━━━━━ Extrait
Système électronique d’enregistrement du temps de travail demandé par le CSE allemand (Betriebsrat)
Le Betriebsrat (CSE en Allemagne) peut imposer à l'employeur de mettre en place un système électronique d'enregistrement du temps de travail. C'est ce qu'a décidé la chambre sociale de la Cour d’appel (Landesarbeitsgericht) de Hamm dans un jugement récent du 27 juillet 2021.
Contrairement au CSE français, le Betriebsrat allemand dispose d'un véritable droit de codécision dans des domaines précis énumérés par le § 87 al. 1 n°6 de la Betriebsverfassungsgesetz (BetrVG), loi allemande sur la représentation des salariés au sein des entreprises, dont notamment celui de « l'introduction et l'utilisation de dispositifs techniques destinés à surveiller le comportement ou les performances des salariés ». À défaut d'accord entre l'employeur et le Betriebsrat sur les sujets énumérés par ce paragraphe, chaque partie peut faire appel à un comité de conciliation (Einigungsstelle) dont la décision s'impose à chacune des parties.
━━━━━━━━━━
━━━━━ Données disponibles
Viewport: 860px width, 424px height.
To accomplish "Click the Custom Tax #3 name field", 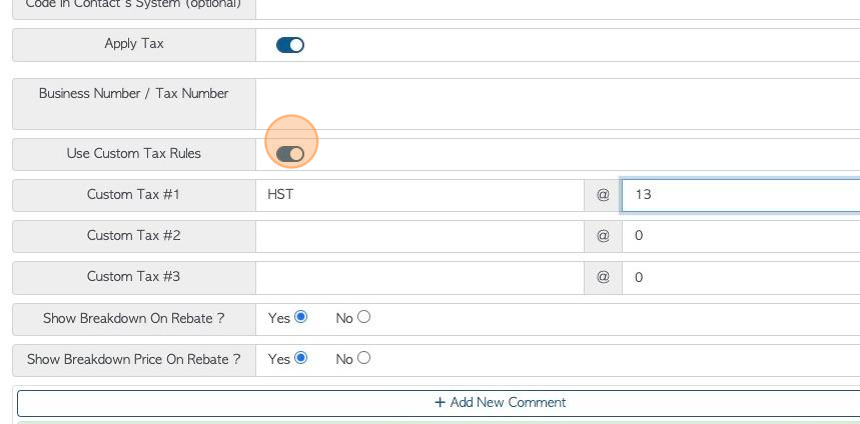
━━━━━━━━━━
[Consignes]
1) Répondez aux questions suivantes d'après l'extrait :
(a) Quelle juridiction a rendu la décision évoquée ?
(b) À quelle date ce jugement a-t-il été rendu ?
(c) À quel organe chaque partie peut-elle faire appel en l'absence d'accord entre l'employeur et le Betriebsrat ?
2) Relevez tous les termes allemands désignant une institution, une juridiction ou une loi qui figurent dans l'extrait.
3) Recopiez fidèlement l'extrait, depuis « Le Betriebsrat (CSE » jusqu'à « 27 juillet 2021. ».

[Corrigé des exercices]
1)
(a) La chambre sociale de la Cour d'appel (Landesarbeitsgericht) de Hamm.
(b) Le 27 juillet 2021.
(c) À un comité de conciliation (Einigungsstelle).

2) Betriebsrat, Landesarbeitsgericht, Betriebsverfassungsgesetz (BetrVG), Einigungsstelle

3)
Le Betriebsrat (CSE en Allemagne) peut imposer à l'employeur de mettre en place un système électronique d'enregistrement du temps de travail. C'est ce qu'a décidé la chambre sociale de la Cour d’appel (Landesarbeitsgericht) de Hamm dans un jugement récent du 27 juillet 2021.